Anastasia Loukaitou-Sideris, distinguished professor of urban planning and the former chair of urban planning, said, “Marty was a giant in the field of transportation, someone who early on set the stage for the advancement of transportation planning and policy and who kept contributing to it till now.” She added, “For me, Marty was also an inspiring mentor and role model, a trusted friend, and a wonderful colleague and collaborator. I will miss him dearly.”

At the time of his death, Wachs was collaborating and consulting with colleagues on research, working on papers, actively mentoring students and looking forward to attending a socially distanced game of his beloved L.A. Dodgers, said Taylor, noting that Wachs was also a longtime UCLA basketball season ticketholder.

Taylor described Wachs as a first-class scholar, an exemplary teacher and a caring person. “He was an extraordinarily kind and generous person. … That’s just who he was. He was a true mensch.”

Wachs was deeply committed to public service and over his career served on advisory boards and commissions at the local, state and national levels, including the South Coast Air Quality Management District and the U.S. Department of Transportation. He was a member of professional and honorary societies and served on editorial boards for transportation and planning journals and publications.

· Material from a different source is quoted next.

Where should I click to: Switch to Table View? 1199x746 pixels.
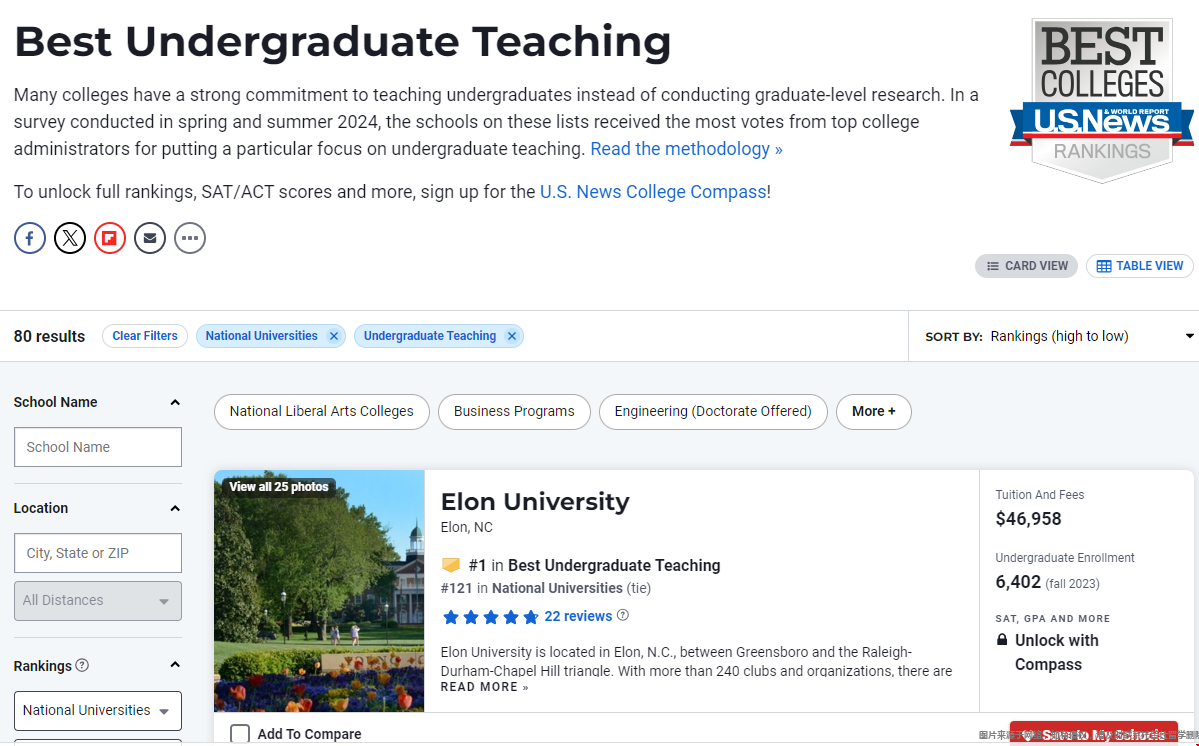(1139, 266)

In a 2006 tribute to Wachs at his retirement from the University of California, Robert Cervero, a former UCLA urban planning doctoral student and now professor emeritus of City & Regional Planning at UC Berkeley wrote: “I had the privilege of being around Marty as a student and colleague over the past 30 years. It is an unspoken truth by those in the transportation planning academy that Marty is the gold standard on how to be a professor — sharp, decisive and demanding, yet warm, caring and approachable. His profound and lasting influence on the field and today’s generation of transportation planning professionals and scholars is unparalleled.”

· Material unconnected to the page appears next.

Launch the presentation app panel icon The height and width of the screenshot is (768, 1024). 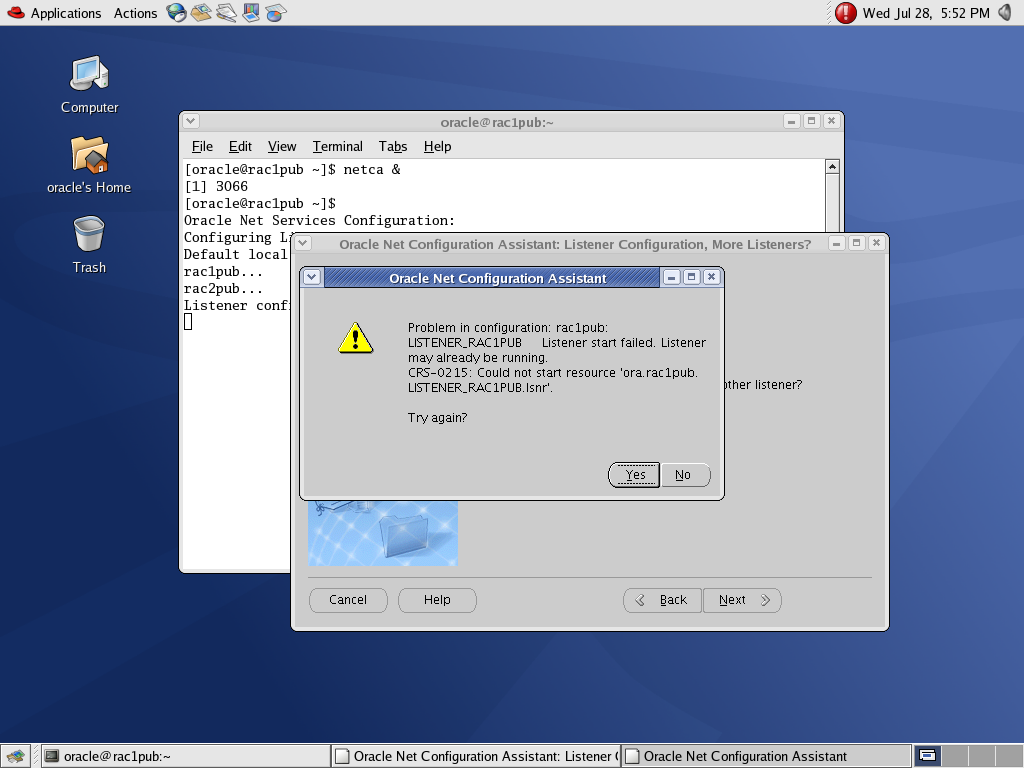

In 2000, he served as chair of the Transportation Research Board of the National Academies of Science, Engineering and Medicine. He retired from the University of California in 2006 and later, in 2010, stepped down from a role as senior principal researcher and director of the Transportation, Space and Technology Program at Rand Corp. in Santa Monica.

More recently, Wachs was a member of the California High-Speed Rail Peer Review Group and, in 2016, he was chosen to serve as chair of a design commission for the famed “gateway to New York,” the Port Authority Bus Terminal of New York.

His honors included a Guggenheim Fellowship, two Rockefeller Foundation Humanities Fellowships, a UCLA Alumni Association Distinguished Teaching Award, the Pyke Johnson Award (twice, four decades apart) for the best paper presented at an annual meeting of the Transportation Research Board and the Carey Award for service to that board. He also was named a Distinguished Planning Educator, the highest honor the Association of Collegiate Schools of Planning bestows on a faculty member.

Prior to coming to UCLA, Wachs was an assistant professor in civil engineering at Northwestern University and an assistant professor in systems engineering at the University of Illinois at Chicago. He earned his bachelor’s degree in civil engineering from City University of New York in 1963, followed by master’s and doctoral degrees in civil engineering from Northwestern University in 1965 and 1967, respectively.

Wachs also served as a U.S. Army captain. 

He is survived by his wife, Helen; daughter, Faye Wachs; son, Steven Wachs; son-in-law, Navid Ardakani; daughter-in-law, Shirley Tse-Wachs; grandson, Ziya; and granddaughter, Leia.

An online memorial service was held Thursday, April 15, 2021.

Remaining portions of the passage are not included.